> [Screenshot grounding data]:
--- START ---
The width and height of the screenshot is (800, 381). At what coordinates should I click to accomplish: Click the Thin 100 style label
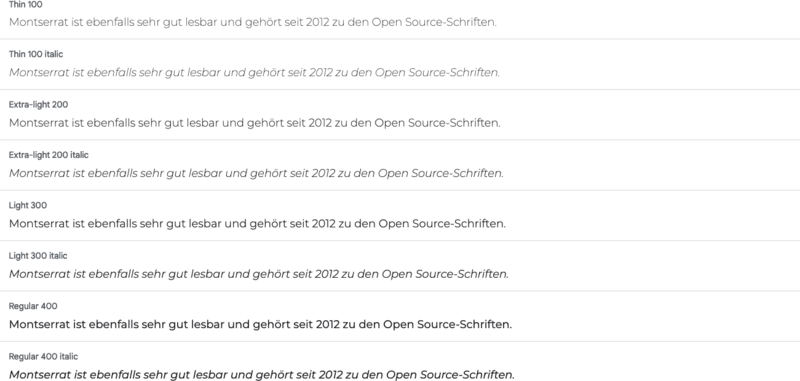pyautogui.click(x=26, y=5)
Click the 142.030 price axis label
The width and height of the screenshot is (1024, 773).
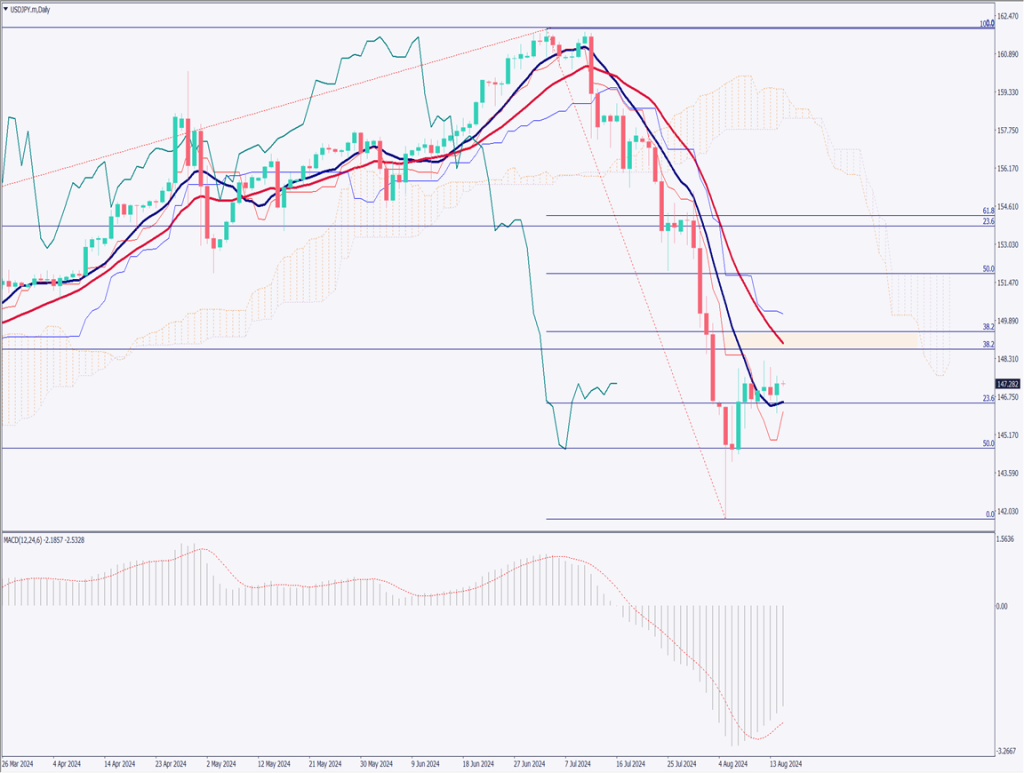click(1007, 511)
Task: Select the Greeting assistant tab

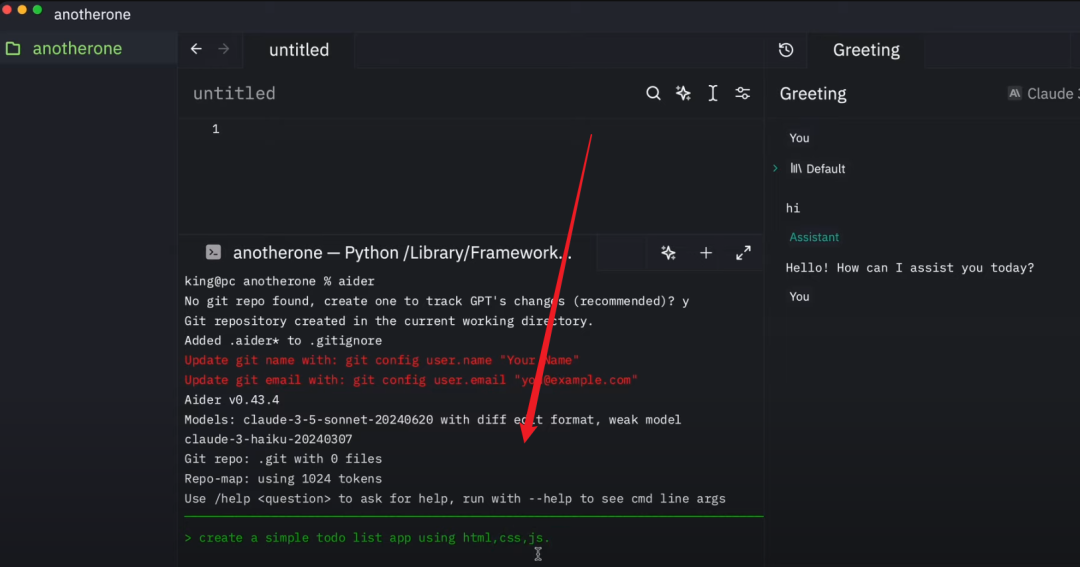Action: [866, 50]
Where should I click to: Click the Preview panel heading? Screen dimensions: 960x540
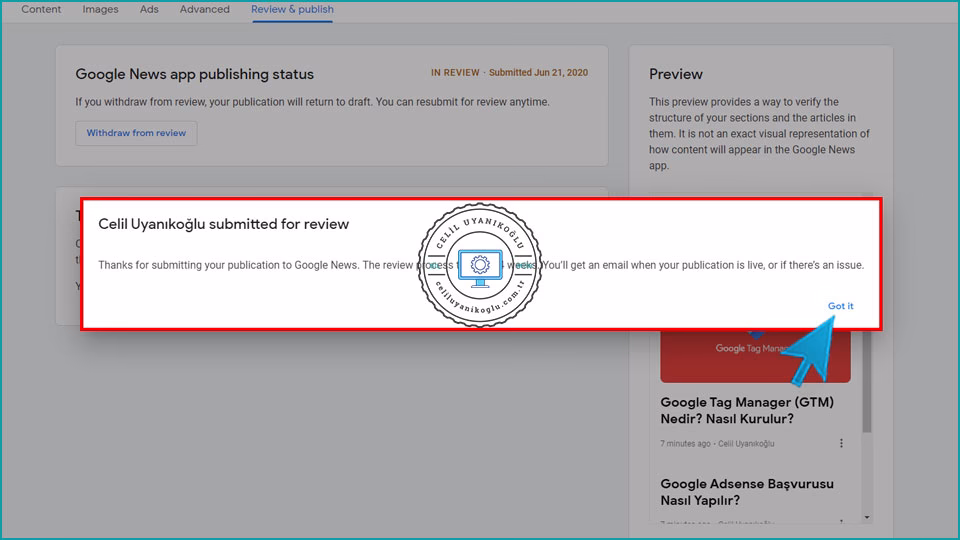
--- END ---
Would you give the entries above again verbatim, omitting the images they contain?

> [EXERCISE RESPONSE]:
The width and height of the screenshot is (800, 381). At what coordinates should I click to accomplish: Click the Thin 100 style label
pyautogui.click(x=26, y=5)
Click the 142.030 price axis label
The width and height of the screenshot is (1024, 773).
click(1007, 511)
Task: Select the Greeting assistant tab

Action: [866, 50]
Where should I click to: Click the Preview panel heading? Screen dimensions: 960x540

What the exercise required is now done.